Nas referências às novas gerações, a sensação é de celebração aos entes que vão dar continuidade à família e, por tabela, à linhagem Gil. Sua bisneta é tema de Sol de Maria. Para os netos, fez Sereno (a primeira parceria dele com o filho Bem Gil, produtor do disco) e Tartaruguê (esta, em homenagem a Dom). “Para ele, praticamente só existiam as Tartarugas Ninjas, além do pai, da mãe (risos). Aí fiz a música para ele. Tartaruguê quer dizer o quê? Não quer dizer nada, é um balbuciar infantil sobre alguma coisa”, diverte-se Gil.

A canção Jacintho foi pensada para um amigo que entrou na sua vida mais recentemente, quando estava às vésperas de completar 100 anos. Isso fez o músico refletir sobre o envelhecer. Esse tema também é debatido por ele e Caetano Veloso no primeiro episódio de Amigos, Sons e Palavras, que estreia no próximo dia 21, às 21h30 – e dá início às comemorações de 20 anos do Canal Brasil. Foi um assunto que Gil pensou durante sua recuperação, conta ele. “Mas com o consolo de ter tido essa preocupação mais jovem, de ter dedicado, durante longa parte da minha vida, à questão da saúde, de ter respeitado essa questão da velhice. Ao mesmo tempo, a gente se habitua a lidar com a ideia permanente da finitude. Como dizia Canô, quem não morre envelhece. E quem envelhece traz a carga disso, de ter vivido com essa questão da finitude cotidianamente, de ter pensado nisso para que isso não viesse a se tornar um drama.”

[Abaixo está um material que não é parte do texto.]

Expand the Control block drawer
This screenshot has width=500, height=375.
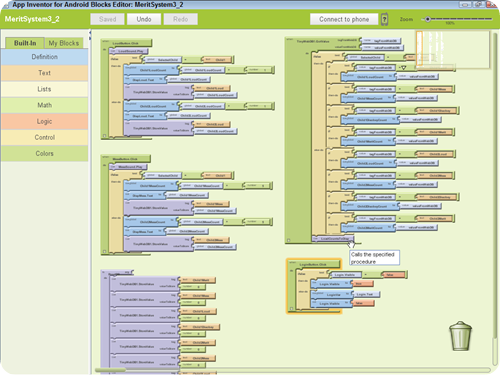45,137

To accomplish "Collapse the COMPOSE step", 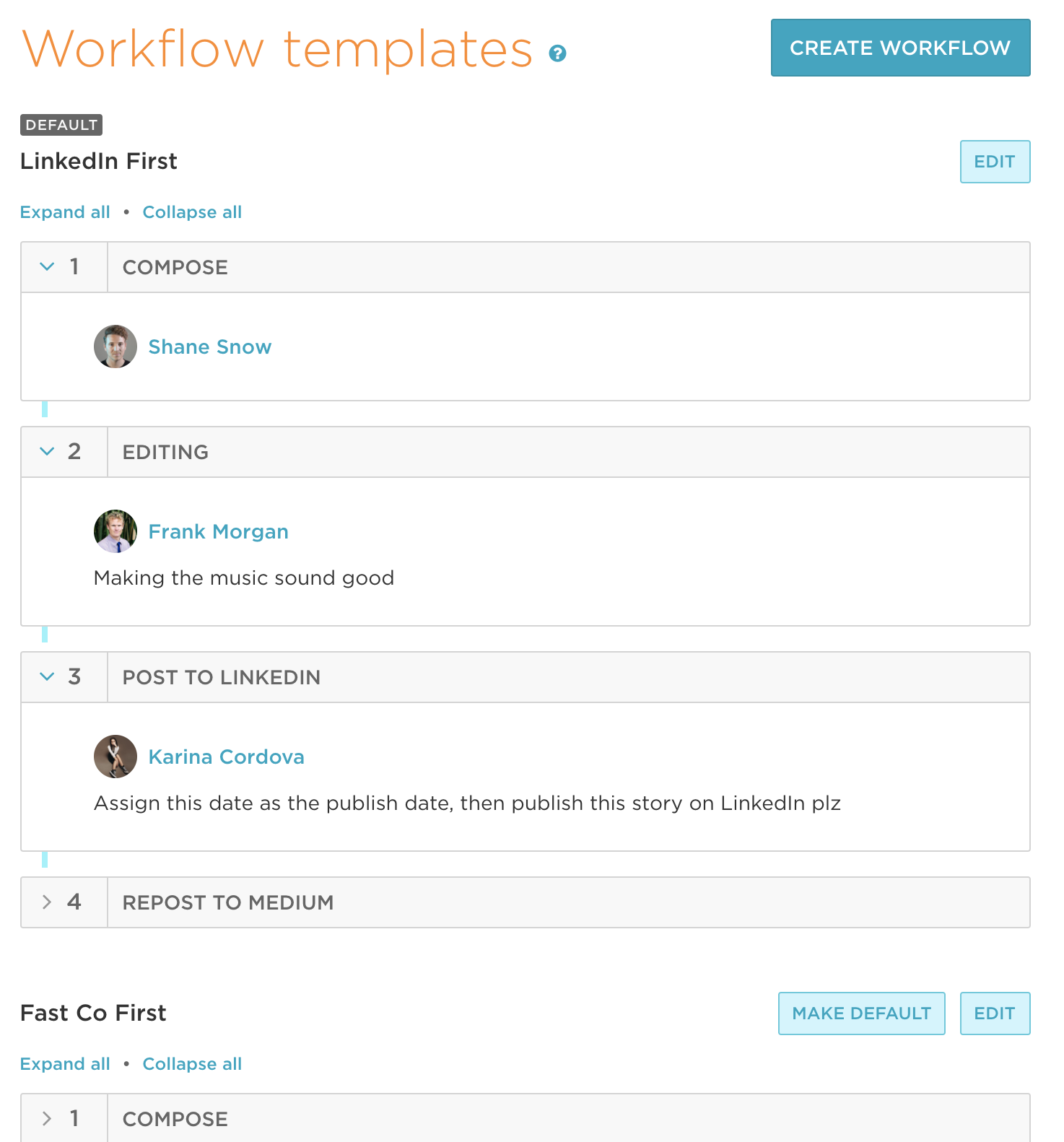I will (x=47, y=267).
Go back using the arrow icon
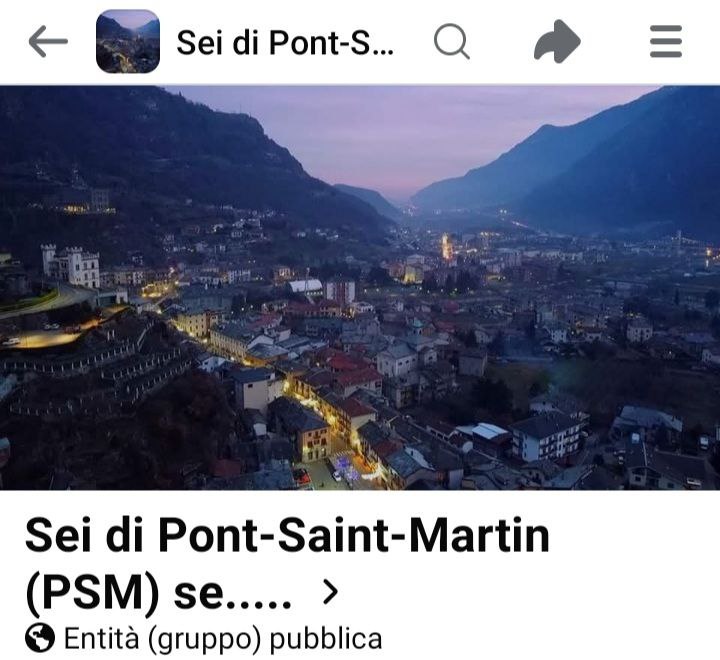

Nas redes. Em contrapartida a todo amor que envolve seu disco, a primeira faixa, Ok Ok Ok, é o único momento em que Gil fala de como ele é alvo de ódio nas redes – e de como é exigida dele opinião sobre tudo. É um desabafo? “Para nós e para muita gente. Todos esses visados, perseguidos por essa obsessão recente do discurso de ódio, da manifestação ofensiva contra as pessoas, contra certas escolhas de vida das pessoas, esse discurso da intolerância. Ali é a parte que me toca, especialmente no meu caso, por causa de um certo hábito histórico que se instalou da nossa vida, por força da função que a nossa geração teve nos anos 1960, 70, de se fortalecer junto à sociedade brasileira, para resistir à ditadura. Em Ok Ok Ok, sou eu, mas são todos os nossos colegas, conhecidos e anônimos.”

Por falar em redes sociais, após muitos pedidos, Gil atualizou, duas décadas depois, a letra de Pela Internet, que, no novo disco, ganhou a versão Pela Internet 2. Ainda falando em redes, como é se posicionar politicamente nos dias de hoje, como fez no Festival Lula Livre? “Acho que é importante, porque o destino que foi determinado ao ex-presidente Lula é um destino complexo, entristecedor, para uma parte muito grande da vida brasileira, que teve nele uma referência para as questões da emancipação na vida social do País e que vê na condenação e prisão dele um viés de perseguição política, que, para mim, também é visível”, responde Gil. “Cantar Cálice (com Chico Buarque, no festival) foi simbólico, a cantei raríssimas vezes. Aí Chico sugeriu e eu disse: ‘Vamos cantar’. Acho (essa música) triste, pesada. Ali tinha uma coisa política.”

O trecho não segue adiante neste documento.